We preprocessed the video frames by applying a low pass filter and determined the ten main colors of the image. Finally, we looped through the clusters of pixels in the video frame, painting a dot in the color that most represents that current cluster of pixels
We utilize 2 different segmentation models, MediaPipe Selfie Segmentation (based on MobileNetV3) and a pre-trained semantic segmentation model (PSPNet), to segment frames from the video stream. Color maps, masks, and Numpy functions were then used to be able to shift the segmented image around the real-time video stream.
We use a bilateral filter to smooth the colors and whittle down the gradients, then used edge detection for dark, thick borders that replicate line art in animations and cartoons.
We took a panorama picture from an iPhone, then displayed a subset of it. Panning around the width subset gives off the illusion that a person is turning in a room as they shift along with the image.
For this section, an image stylization model from Magenta was used to transfer style and color from a different image to the live camera feed. This model was designed to be used on arbitrary images, and so we were able to successfully conduct style transfer on most elements that could be provided in the camera frame, instead of being limited to specific items.

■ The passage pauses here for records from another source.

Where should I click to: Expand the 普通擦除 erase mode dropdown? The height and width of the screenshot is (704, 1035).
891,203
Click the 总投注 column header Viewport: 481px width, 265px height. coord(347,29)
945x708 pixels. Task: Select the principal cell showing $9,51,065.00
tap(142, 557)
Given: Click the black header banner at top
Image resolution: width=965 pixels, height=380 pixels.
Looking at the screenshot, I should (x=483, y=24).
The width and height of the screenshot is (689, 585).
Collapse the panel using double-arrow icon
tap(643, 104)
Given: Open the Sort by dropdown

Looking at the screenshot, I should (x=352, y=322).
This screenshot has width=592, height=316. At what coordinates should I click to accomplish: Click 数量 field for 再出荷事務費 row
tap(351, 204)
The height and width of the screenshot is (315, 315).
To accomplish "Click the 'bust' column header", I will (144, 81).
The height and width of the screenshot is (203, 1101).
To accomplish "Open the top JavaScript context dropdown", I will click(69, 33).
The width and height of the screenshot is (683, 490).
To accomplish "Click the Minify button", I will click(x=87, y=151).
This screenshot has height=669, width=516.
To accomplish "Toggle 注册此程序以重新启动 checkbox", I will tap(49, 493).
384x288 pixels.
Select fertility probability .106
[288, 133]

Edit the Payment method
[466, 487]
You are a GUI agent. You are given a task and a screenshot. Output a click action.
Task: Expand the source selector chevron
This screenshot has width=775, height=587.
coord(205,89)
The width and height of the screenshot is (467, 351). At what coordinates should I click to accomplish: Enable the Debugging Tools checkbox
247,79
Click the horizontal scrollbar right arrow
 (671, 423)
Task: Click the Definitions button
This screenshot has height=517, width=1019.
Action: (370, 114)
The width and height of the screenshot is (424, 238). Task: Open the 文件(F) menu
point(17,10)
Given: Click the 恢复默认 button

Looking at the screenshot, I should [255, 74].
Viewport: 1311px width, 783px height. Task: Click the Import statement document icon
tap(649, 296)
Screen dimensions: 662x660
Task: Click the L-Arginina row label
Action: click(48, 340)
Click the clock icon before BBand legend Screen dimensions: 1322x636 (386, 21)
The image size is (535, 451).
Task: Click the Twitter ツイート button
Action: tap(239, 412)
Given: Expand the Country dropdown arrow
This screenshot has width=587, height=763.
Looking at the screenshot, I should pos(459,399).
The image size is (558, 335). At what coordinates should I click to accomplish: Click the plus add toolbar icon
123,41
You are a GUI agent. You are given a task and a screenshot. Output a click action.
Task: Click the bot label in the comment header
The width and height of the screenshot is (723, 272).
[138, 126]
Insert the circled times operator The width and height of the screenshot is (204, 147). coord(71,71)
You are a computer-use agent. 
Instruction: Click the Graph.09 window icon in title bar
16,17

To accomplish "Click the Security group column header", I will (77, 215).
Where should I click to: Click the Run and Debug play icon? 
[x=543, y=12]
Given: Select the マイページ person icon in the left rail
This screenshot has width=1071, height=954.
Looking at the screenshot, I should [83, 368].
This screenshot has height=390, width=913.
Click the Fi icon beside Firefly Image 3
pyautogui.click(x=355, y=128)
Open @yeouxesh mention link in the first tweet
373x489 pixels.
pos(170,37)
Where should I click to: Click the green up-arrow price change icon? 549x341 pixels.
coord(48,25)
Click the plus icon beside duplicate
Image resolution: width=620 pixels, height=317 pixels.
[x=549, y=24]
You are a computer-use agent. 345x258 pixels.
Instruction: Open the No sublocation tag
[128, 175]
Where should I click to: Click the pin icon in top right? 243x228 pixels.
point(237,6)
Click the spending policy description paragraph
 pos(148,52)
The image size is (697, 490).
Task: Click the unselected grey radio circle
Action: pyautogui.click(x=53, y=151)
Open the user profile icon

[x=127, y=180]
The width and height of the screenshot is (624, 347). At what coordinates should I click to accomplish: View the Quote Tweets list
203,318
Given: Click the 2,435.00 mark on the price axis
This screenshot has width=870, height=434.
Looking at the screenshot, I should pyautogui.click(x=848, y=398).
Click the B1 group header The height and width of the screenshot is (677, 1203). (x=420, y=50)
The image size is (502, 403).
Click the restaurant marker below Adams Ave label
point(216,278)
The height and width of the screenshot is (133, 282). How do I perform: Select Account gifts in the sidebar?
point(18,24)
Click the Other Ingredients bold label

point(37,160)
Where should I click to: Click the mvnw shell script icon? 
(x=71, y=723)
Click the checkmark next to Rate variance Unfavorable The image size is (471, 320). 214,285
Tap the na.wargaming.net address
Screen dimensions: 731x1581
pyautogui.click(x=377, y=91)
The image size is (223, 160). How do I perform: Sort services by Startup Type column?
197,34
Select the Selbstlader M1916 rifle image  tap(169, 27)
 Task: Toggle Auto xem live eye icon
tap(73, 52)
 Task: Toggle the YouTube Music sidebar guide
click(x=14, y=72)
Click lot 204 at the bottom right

The drawing effect is implemented through the OpenCV library. Our model records the point history of the index finger. Based on the coordinates, we apply OpenCV to draw lines on an empty canvas, denoted by an array of zeros, and combine the canvas with the video frame image.
The light tunnel effects track the hand as the center and use a NumPy identity map to project the pixels outside the center circle into radiating lines.
[1] Kazuhito Takahashi. Hand Gesture Recognition Using Mediapipe. https://github.com/Kazuhito00/hand-gesture-recognition-using-mediapipe.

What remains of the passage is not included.